Direction:
Convert every line of the listing below into a JSON list of strings, one string per line, omitting blank lines. Leave the pictures out of the answer.

Task material:
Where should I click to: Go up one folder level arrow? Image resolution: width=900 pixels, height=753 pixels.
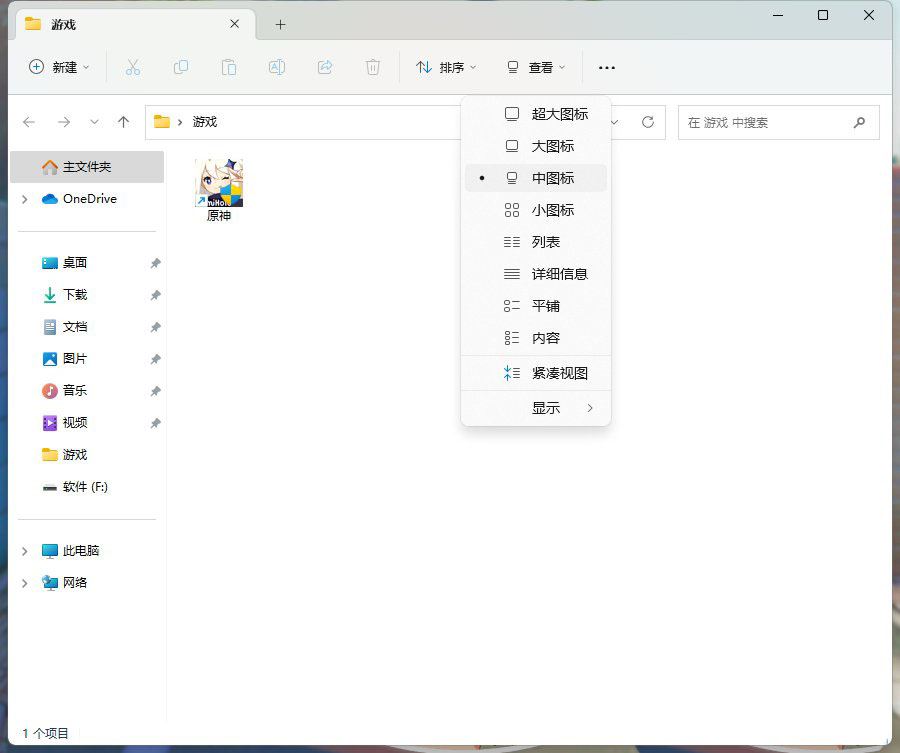[x=123, y=122]
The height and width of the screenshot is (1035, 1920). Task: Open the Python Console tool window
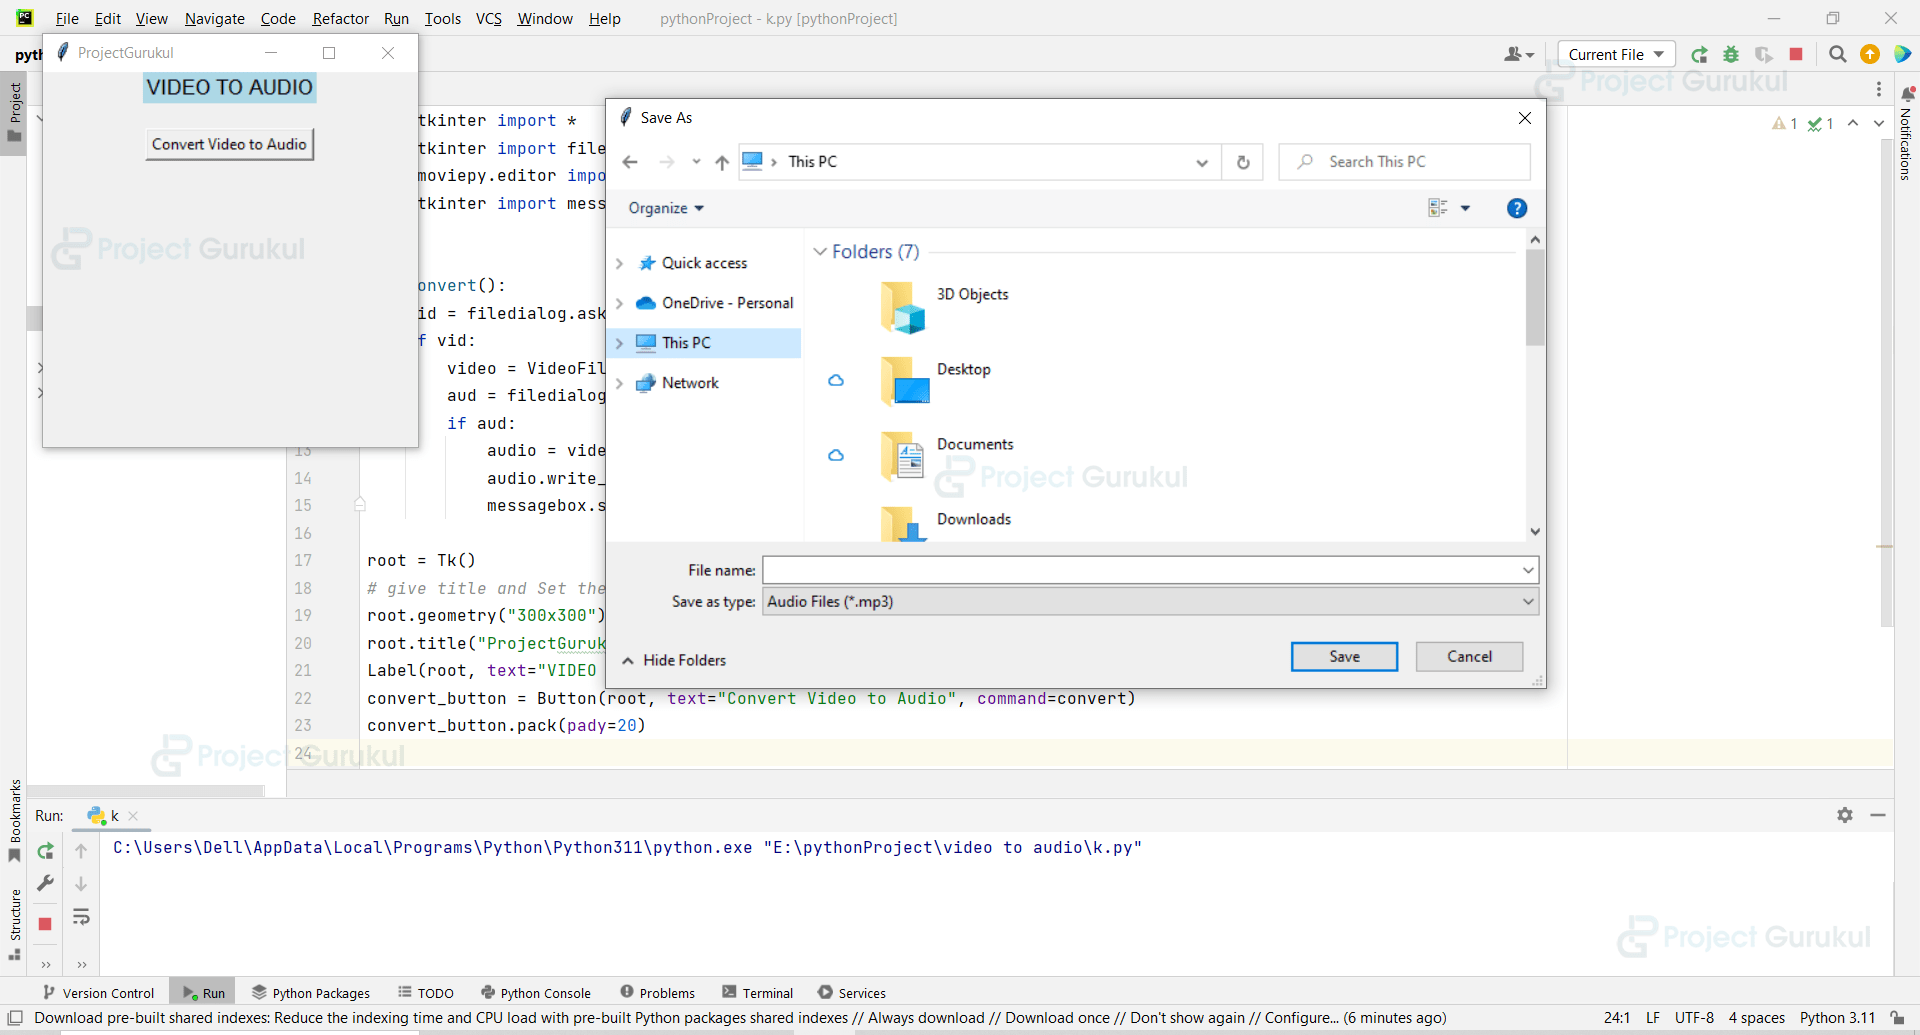[545, 992]
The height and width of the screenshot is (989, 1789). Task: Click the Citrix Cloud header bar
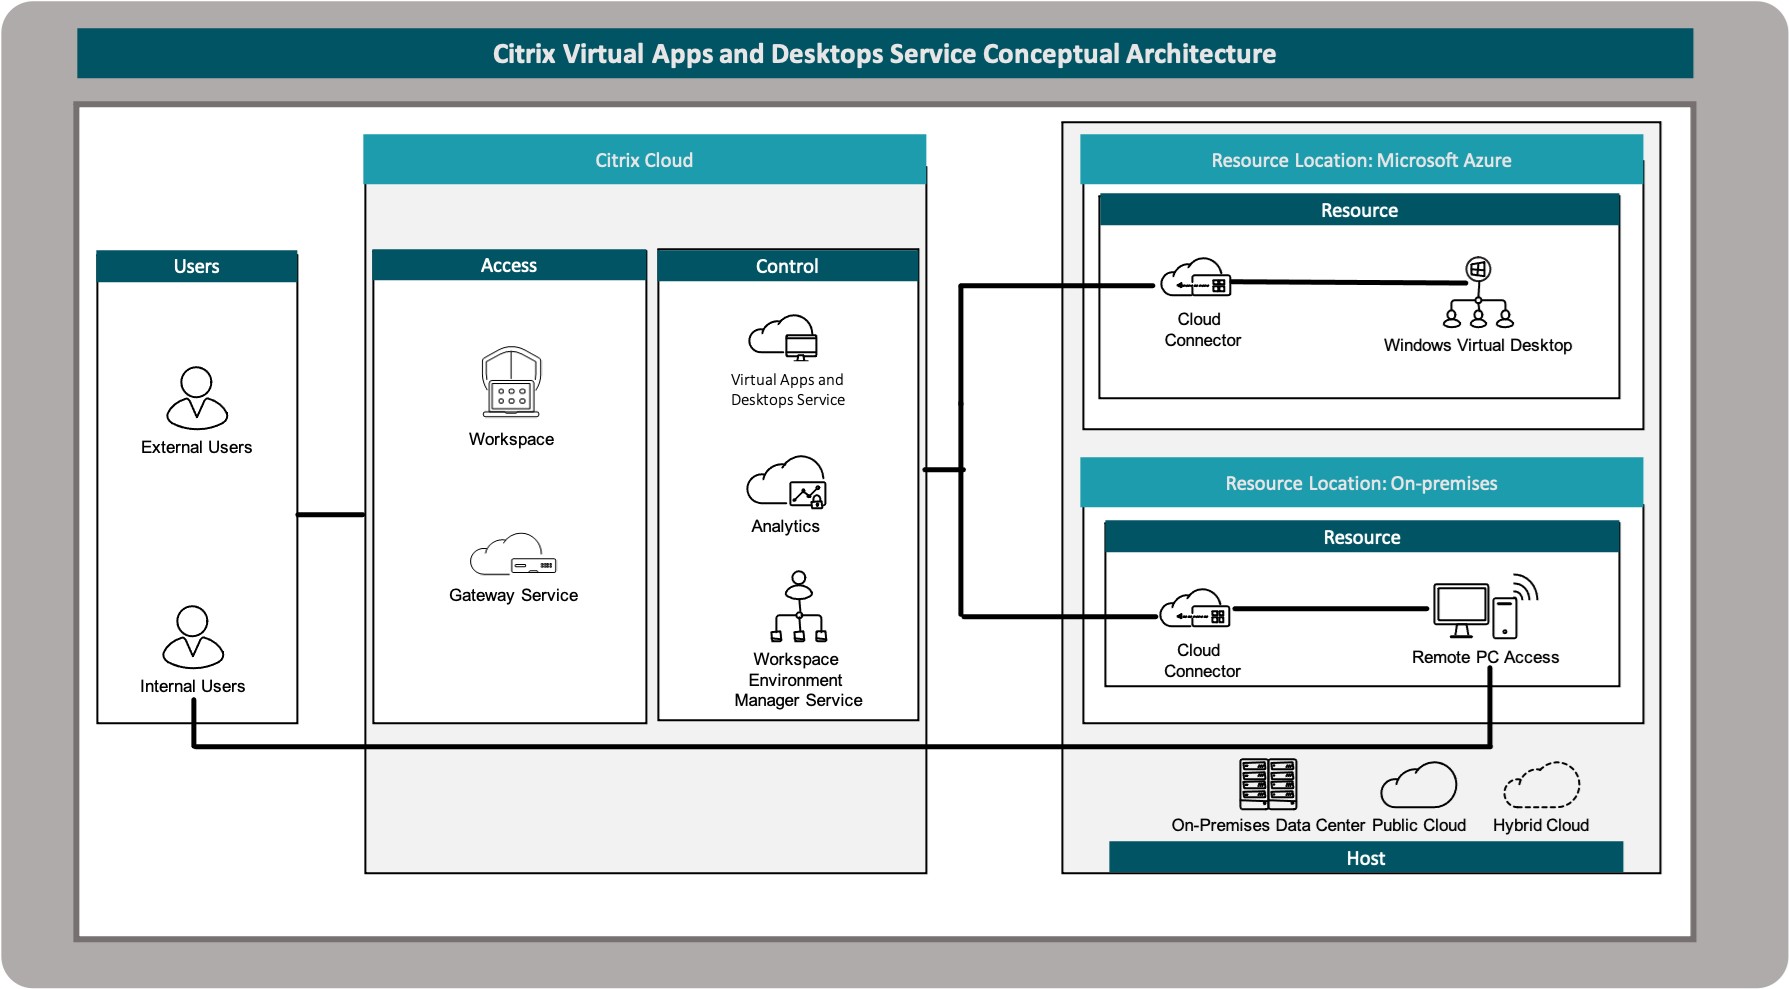(644, 160)
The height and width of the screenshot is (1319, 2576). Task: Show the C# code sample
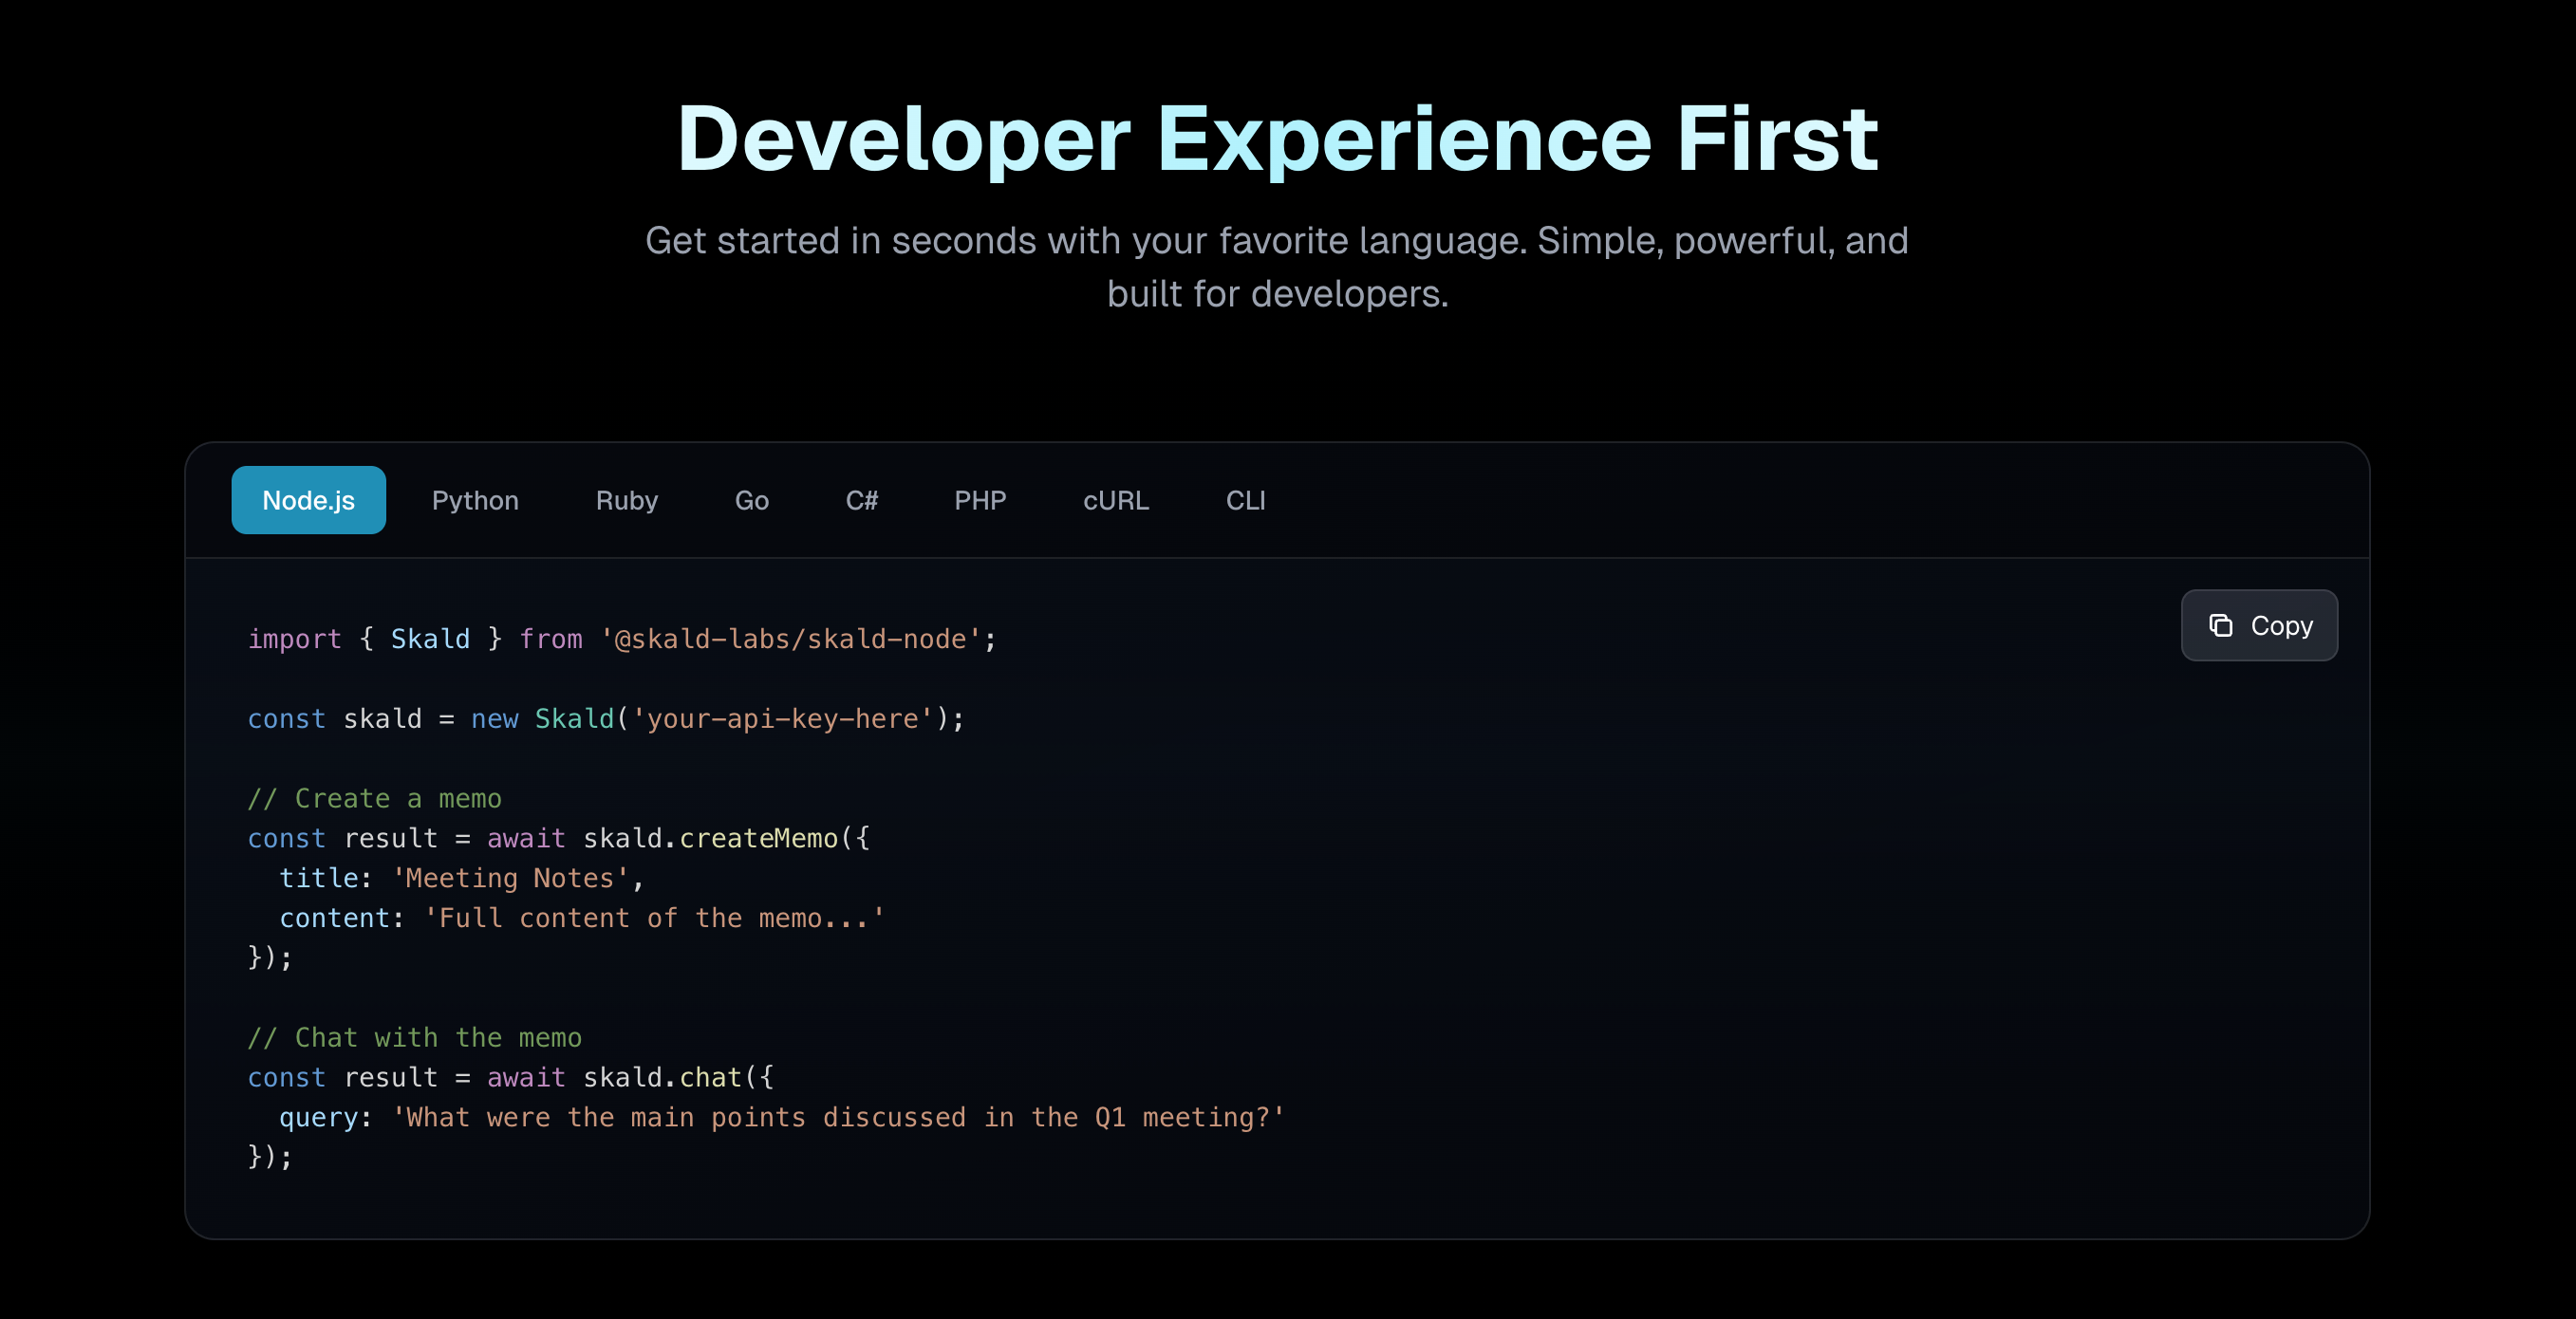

Output for this task:
[
  "Where should I click to: Go up one folder level arrow? Image resolution: width=900 pixels, height=753 pixels.",
  "[x=123, y=122]",
  "The height and width of the screenshot is (1035, 1920). Task: Open the Python Console tool window",
  "[545, 992]",
  "The height and width of the screenshot is (989, 1789). Task: Click the Citrix Cloud header bar",
  "(644, 160)",
  "The height and width of the screenshot is (1319, 2576). Task: Show the C# code sample"
]